Su historia está marcada no solo por la dureza de la migración y la pobreza laboral, sino también por el miedo y la represión política que, asegura, vivió durante décadas en Cuba
Yolanda llegó a Gran Canaria hace seis años buscando una oportunidad de vida digna junto a su familia. Hoy, superados los 60 años, esta mujer cubana continúa trabajando en condiciones extremadamente duras como empleada del hogar, muchas veces en la economía sumergida y sin estabilidad laboral. Lo hace pese a contar con estudios superiores cursados en Cuba, títulos que nunca pudieron ser homologados en España debido a las leyes del país caribeño.
Durante años ha trabajado incluso como interna, soportando jornadas interminables y una situación de precariedad que también ha afectado a su esposo. Ambos han intentado salir adelante lejos de su país de origen, acompañados en este proceso por el Área de Empleo de Cáritas Diocesana de Canarias.

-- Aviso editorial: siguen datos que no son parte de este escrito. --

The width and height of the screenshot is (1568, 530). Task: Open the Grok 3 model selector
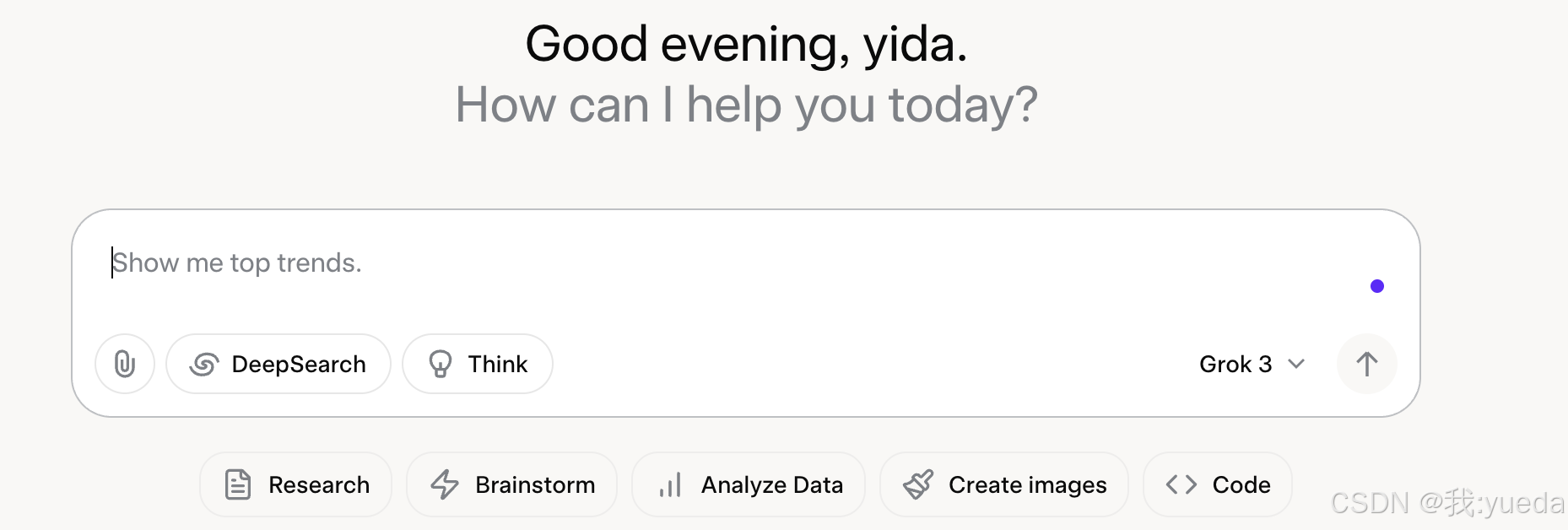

«En Cuba no puedes hablar», relata con contundencia. «Todo está prohibido. Allí nadie puede decir ‘me voy’ y marcharse libremente. Si hablas demasiado o criticas, después no te dejan volver».
La mujer explica que pudo salir del país gracias a las leyes españolas de descendientes, ya que tanto ella como su esposo tienen raíces familiares canarias y gallegas. «No fue porque yo quisiera irme de Cuba de cualquier manera. Allí eso no funciona así», afirma.
En su testimonio denuncia además la falta de libertades políticas y cuestiona el sistema electoral cubano, al que califica como «un circo». «Dicen que hay elecciones, pero todo sigue siendo la misma dictadura», sostiene, en referencia al control político ejercido históricamente por el régimen instaurado tras la revolución cubana.
Aun así, conserva pequeños sueños personales que la conectan con la esperanza. Recuerda que de muy joven tuvo la suerte de ver a un Papa en persona pero apenas lo recuerda. Y ahora, después de toda una vida marcada por la dificultad y el exilio, asegura emocionada que espera poder cumplir ese deseo cuando el Papa visite España.